Biophysical analysis of the dynamics of calmodulin interactions with neurogranin and Ca2+/calmodulin-dependent kinase II

Abstract

Calmodulin (CaM) functions depend on interactions with CaM-binding proteins, regulated by Ca2+. Induced structural changes influence the affinity, kinetics, and specificities of the interactions. The dynamics of CaM interactions with neurogranin (Ng) and the CaM-binding region of Ca2+/calmodulin-dependent kinase II (CaMKII290−309) have been studied using biophysical methods. These proteins have opposite Ca2+ dependencies for CaM binding. Surface plasmon resonance biosensor analysis confirmed that Ca2+ and CaM interact very rapidly, and with moderate affinity (KSPRD = 3μM). Calmodulin-CaMKII290−309 interactions were only detected in the presence of Ca2+, exhibiting fast kinetics and nanomolar affinity (KSPRD = 7.1nM). The CaM–Ng interaction had higher affinity under Ca2+ -depleted (KSPRD = 480 nM, k1=3.4×105M−1S−1 and k−1 = 1.6 × 10−1s−1) than Ca2+ -saturated conditions (KSPRD = 19 μM).

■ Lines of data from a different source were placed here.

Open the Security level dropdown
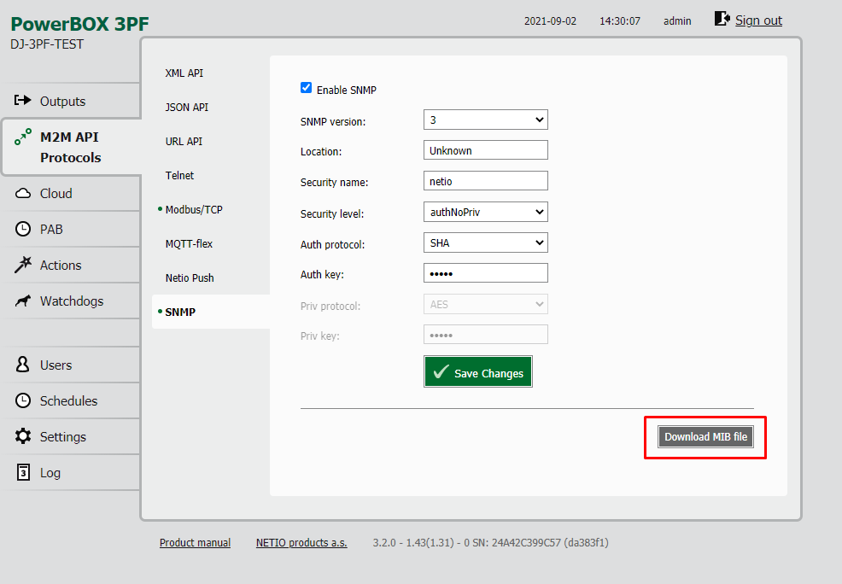[485, 212]
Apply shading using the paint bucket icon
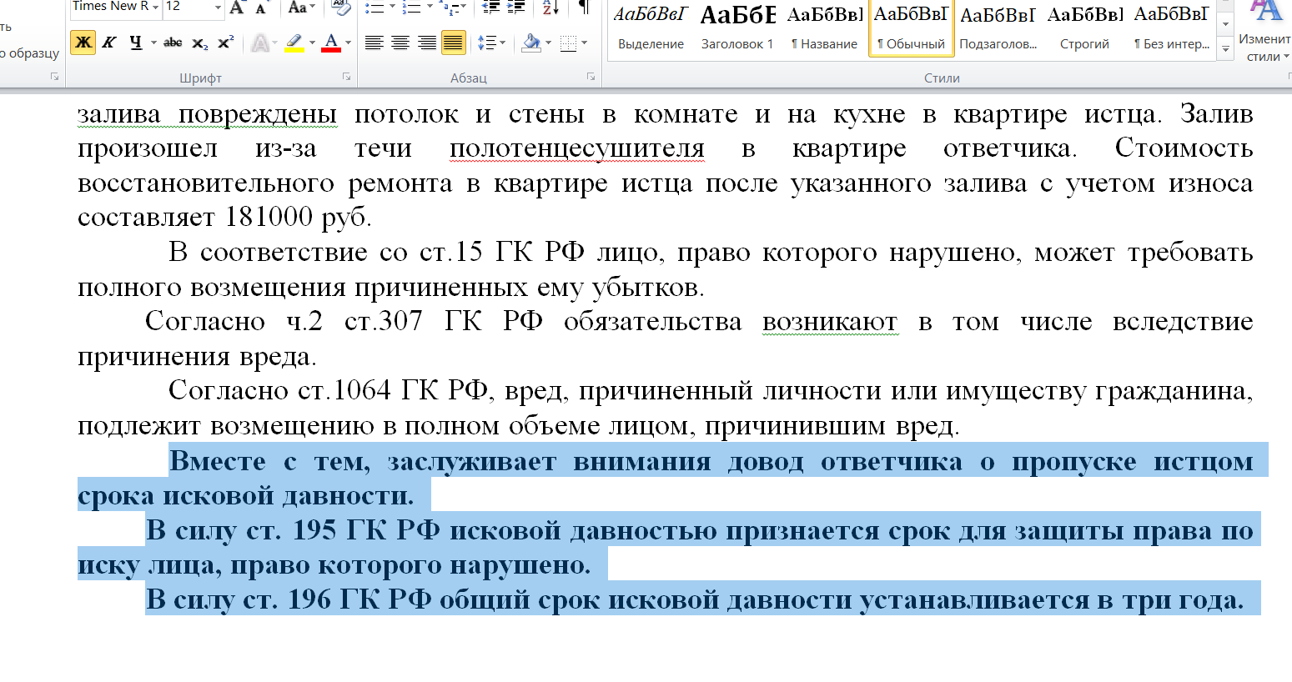 (x=533, y=43)
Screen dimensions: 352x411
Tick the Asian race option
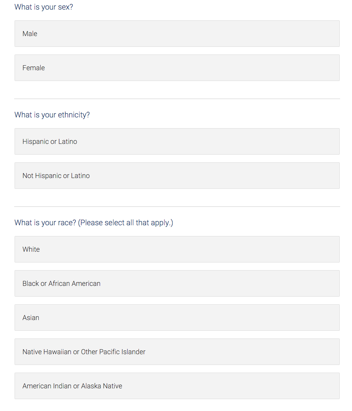coord(177,318)

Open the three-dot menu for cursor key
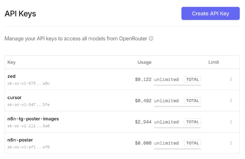point(231,100)
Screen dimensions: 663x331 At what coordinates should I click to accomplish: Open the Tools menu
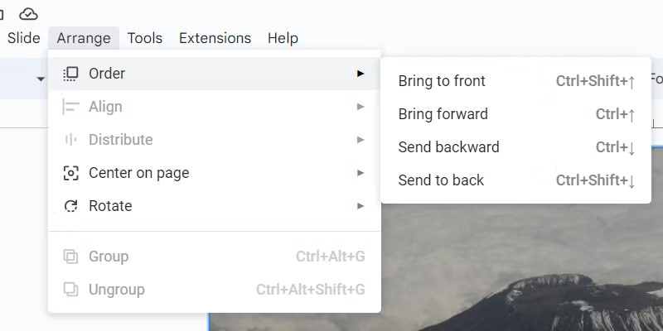coord(145,38)
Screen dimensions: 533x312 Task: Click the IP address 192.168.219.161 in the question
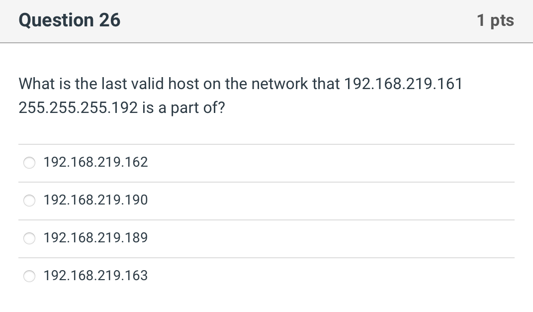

The IQ motif of Ng (Ng27−50) had similar affinity for CaM as Ng under Ca2+ -saturated conditions (KSPRD = 14μM), but no interaction was seen under Ca2+ -depleted conditions. Microscale thermophoresis using fluorescently labeled CaM confirmed the surface plasmon resonance results qualitatively, but estimated lower affinities for the Ng (KMSTD = 890 nM) and CaMKII290−309(KMSTD = 190 nM) interactions. Although CaMKII290−309 showed expected interaction characteristics, they may be different for full-length CaMKII. The data for full-length Ng, but not Ng27−50, agree with the current model on Ng regulation of Ca2+ /CaM signaling.